Гил вздохнул ещё раз, а затем подскочил на месте и со словами, – большое спасибо за труды, – вылетел из дому, не забыв, конечно, про сумку с добром. Ну, вылетел, это было громко сказано, потому как затекшая нога слушалась плохо, к тому же все ещё болела. Но без гипса Гил чувствовал себя почти всемогущим, а потому оторвался от выбежавшего вслед за ним старика, помахав ему на прощанье рукой.

11. Глава 10

Провонявший тошнотворным опиумным смрадом притон встретил Гила недоверчивыми взглядами. Оно и понятно – парень мало походил на пропащего курильщика. Зато сильно смахивал на оказавшегося в переплете пройдоху. Одетый в ночную пижаму с драным воротником, прихрамывающий и к тому же босой, он вызывал не то чтобы сомнения, но даже неприязнь.

Винить хозяина притона в таком отношении было глупо: в подобных заведениях частенько прятались королевские преступники, и уж если их находили, то владельцам приходилось несладко. Но у Гила был аргумент в свою пользу и довольно увесистый. Он достал из кармана заранее приготовленный золотой и, покрутив его между пальцев, спросил:

– Есть ли отдельная комната?

Хозяин притона сверкнул блестящими коронками и протянул ему ключ.

– Но если у меня возникнут из-за тебя проблемы, ты одним золотым не отделаешься.

Гил кивнул и, молча взяв ключ, пошёл искать свою комнату.

Жесткий, кишащий клопами топчан, масляная лампа на табурете с перевязанной ножкой и выцветшие синие стены. В такой обстановке радовало только окно, выходящее в безлюдный двор. Не хоромы, но пару дней пересидеть можно. Разжиться одеждой, разработать конечности, да и припустить из славного Элрича как можно дальше.

Гил зажег лампу, сел на топчан, задрал штанину и ощупал ногу. Потом медленно сжал и разжал кулак, наблюдая, как натягиваются тросы его жил на выздоровевшей руке. Переломы срослись вполне сносно, мышцы были не в том привычном тонусе, что раньше, но, по крайней мере, не слишком одрябли, а тупая ноющая боль вызывала скорее раздражение, нежели дискомфорт.

К боли Гил привык уже давно: для сталкера она и мать, и жена. Даже долгое пребывание в астрале каралось жуткими мигренями, что уж говорить о походах в царство вечного сна. После таких путешествий Гил бывало по несколько дней отлеживался, и уж тут ему никакие настои не помогали (если они, конечно, не были магическими). Боль была платой за возможность вернуться к жизни, и Гил всегда отдавал её добросовестно.

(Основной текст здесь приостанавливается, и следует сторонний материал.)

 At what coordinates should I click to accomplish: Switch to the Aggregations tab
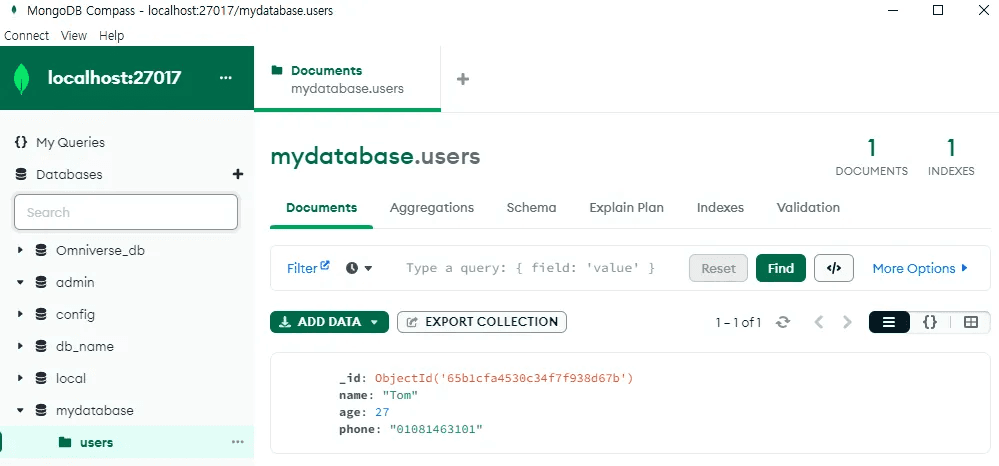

Парень лег на кровать, закинул обе руки за голову и, прикрыв глаза, стал соображать, как действовать дальше. Сначала мысли его послушно выстраивались в иерархичной последовательности, создавая сложный узор вероятностей, вполне себе реалистичных надо сказать вероятностей. Он размышлял о том, как достать одежду, как изменить внешность, чтобы выехать из города, где взять поддельные дорожные бумаги и сколько всё это будет стоить. Но потом в его стройную симфонию образов стали вплетаться совершенно деструктивные ноты. Они не просто нарушали ход его мыслей, но и мешали сосредоточиться.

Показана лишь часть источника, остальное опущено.